By Jackie Kucinich - 07/19/06 12:00 AM EDT
Asbestos discovered three years ago in the entrance to utility tunnels in the Longworth House Office Building basement is still there, according to a U.S. Public Health Service report for the Architect of the Capitol (AoC).
The July 10 “Capitol Power Plant Steam Tunnels Condition and Hazard Assessment Progress Report” states that asbestos in the “duct insulation” has been neither repaired nor abated.
Federal Occupational Health, a division of the Public Health Service, recommended that the insulation where the asbestos was found in the “V” tunnel be removed or abated. To meet security concerns, tunnels are identified by letters in the report.
The asbestos problem was detailed in a June 2003 report titled “Longworth House Office Building Comprehensive Asbestos Survey.”
The tunnel where the carcinogenic substance was found opens into a room on a lower floor of Longworth, according to a source close to the project who declined to give the exact location.
The utility tunnels, containing pipes bringing steam and chilled water to the Capitol campus, are connected to all the House and Senate office buildings and the Capitol to heat and cool them. Tunnel entrances are behind closed doors that require access cards, but many of the doors open into areas well-traveled by staff.
The continued presence of asbestos in the V tunnel contradicts an AoC official’s statement to the Senate Appropriations Committee’s Legislative Branch Subcommittee on April 27. Stephen Ayers, the AoC’s chief operating officer, testified to subcommittee Chairman Wayne Allard (R-Colo.) that there was no asbestos in the tunnel.
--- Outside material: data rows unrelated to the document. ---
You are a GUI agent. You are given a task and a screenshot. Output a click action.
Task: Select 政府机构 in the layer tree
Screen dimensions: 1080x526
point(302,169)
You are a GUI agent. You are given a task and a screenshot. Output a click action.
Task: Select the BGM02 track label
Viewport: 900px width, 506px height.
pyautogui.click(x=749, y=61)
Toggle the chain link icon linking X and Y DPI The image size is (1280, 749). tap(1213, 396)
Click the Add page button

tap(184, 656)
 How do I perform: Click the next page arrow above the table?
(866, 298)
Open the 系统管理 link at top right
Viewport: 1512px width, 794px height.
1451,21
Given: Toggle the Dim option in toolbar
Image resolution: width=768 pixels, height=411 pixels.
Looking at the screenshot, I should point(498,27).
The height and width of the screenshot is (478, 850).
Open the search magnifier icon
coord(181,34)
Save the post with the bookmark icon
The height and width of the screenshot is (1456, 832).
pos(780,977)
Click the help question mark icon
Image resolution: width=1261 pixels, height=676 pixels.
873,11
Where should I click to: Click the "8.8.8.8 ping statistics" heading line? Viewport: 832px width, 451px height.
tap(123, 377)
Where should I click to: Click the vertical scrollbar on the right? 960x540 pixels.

Ayers said a series of asbestos samples were taken from several tunnels “with the exception of the V tunnel, which of course does not have asbestos in it. It’s been completely abated.”
“Yes, that’s the one that you just worked on recently here?” Allard asked.
“Yes. That’s correct,” Ayers answered.
The tunnel workers were notified yesterday that they must now wear protective clothing and breathing equipment in the V tunnel; the protective measures were not required in that area before the report.
Eva Malecki, a spokeswoman for the AoC contended that the “V” tunnel had been abated in 2005 and the section noted in the report had recently become friable. She said the area was not accessible to the general public.
“A small section of ductwork in that tunnel has asbestos insulation that the tunnel shop took samples of last week,” she said. As a precaution, Capitol Power Plant management is requiring proper protective equipment be worn in the V tunnel while the area is tested and evaluated.”
She added, “The Senate Appropriations Committee has been notified of this recent development.”
The progress report details different problems in five of the six utility tunnels. The B tunnel was not inspected because it was being worked on, according to the report.
Conditions in the Y tunnel were described as particularly difficult and unusually hot.
“Airflow was barely noticeable in most of the tunnel,” the report said, “The temperature in the tunnel seemed high, even though only a single steam line was charged at the time of the inspection.”
Fans, which once helped cool the tunnels (in which temperatures sometimes top 140 degrees), have been turned off for months to avoid spreading asbestos dust into other areas.
The report also described the difficult of working in the tunnels because employees have to crawl under pipes into confined areas.
“The physical configuration of the tunnel forces entrants to crawl under pipe supports to navigate the length of the tunnel,” the report said. “At the entrance to the main yellow tunnel, the entrants have to slide on their stomachs over a piece of plywood to enter the space.”
Asbestos, or “suspect materials” presumed to contain asbestos, was also found in the pipe systems in four other tunnels, prompting Federal Occupational Health to collect at least three samples from each to provide “comprehensive data for all of the tunnels without presumptions.”
The report also recommended that all damaged pipe insulation be repaired and abated.
A spokeswoman for the AoC, the legislative-branch agency that maintains Capitol facilities, did not return emails for comment.